Giving Compass' Take:

• AEI examines the teacher strikes happening across the country and projects what the future could look like, which may require modernizing benefits.

• This article acknowledges low teacher salary is a problem, but that the problems are more systematic (and it's not necessarily the taxpayers' fault). How can funders help find solutions to outmoded compensation?

In cash-strapped states, teachers are seeking more than higher pay.


This spring, in an unexpected turn, teacher strikes have dominated the education landscape. In March, West Virginia teachers seeking a pay increase walked out for nine days, and came away with a 5-percent raise. Additional walkouts rapidly followed.

Why are these strikes happening and what does it mean for schooling?

First, teachers in these states have a legitimate gripe. Their salaries are lousy and have fallen over time.
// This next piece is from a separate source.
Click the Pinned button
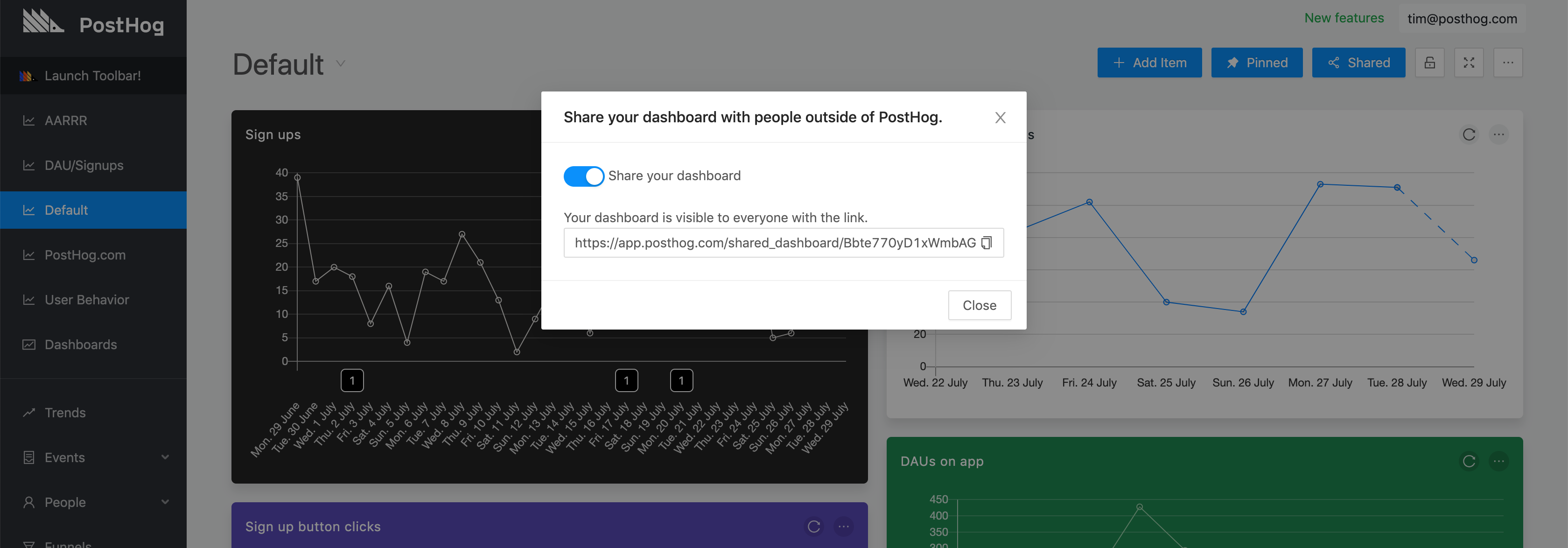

Teacher pay declined by 2 percent in real terms (after adjusting for inflation) between 1992 and 2014. According to data tracked by the National Education Association (NEA), in 2015–2016, the most recent year for which data are available, average teacher pay nationally was $58,353 — hardly a princely sum for a workforce of college-educated professionals. Meanwhile, in the states where teachers have walked out, average pay trails the nation. Kentucky, at $52,134, ranked 26th among the states according to the NEA data; West Virginia ranked 48th at $45,622; and Oklahoma’s 49th at $45,276.

Some analysts, including the Center on Budget and Policy Priorities, have blamed the bleak salary picture almost entirely on cuts in state education funding. The CBPP has estimated that Oklahoma cut the state’s inflation-adjusted per-pupil formula funding by 30 percent between 2008 and 2018 ...

While these cuts are real and significant, there’s more to the story. In Oklahoma, state aid accounts for a little less than half of education funding (the rest comes from local and federal sources). When all sources are taken into account, inflation-adjusted per-pupil school spending was down only about one-third as much as the CBPP suggests — declining 11 percent between 2008 and 2017, according to the Oklahoma State Department of Education.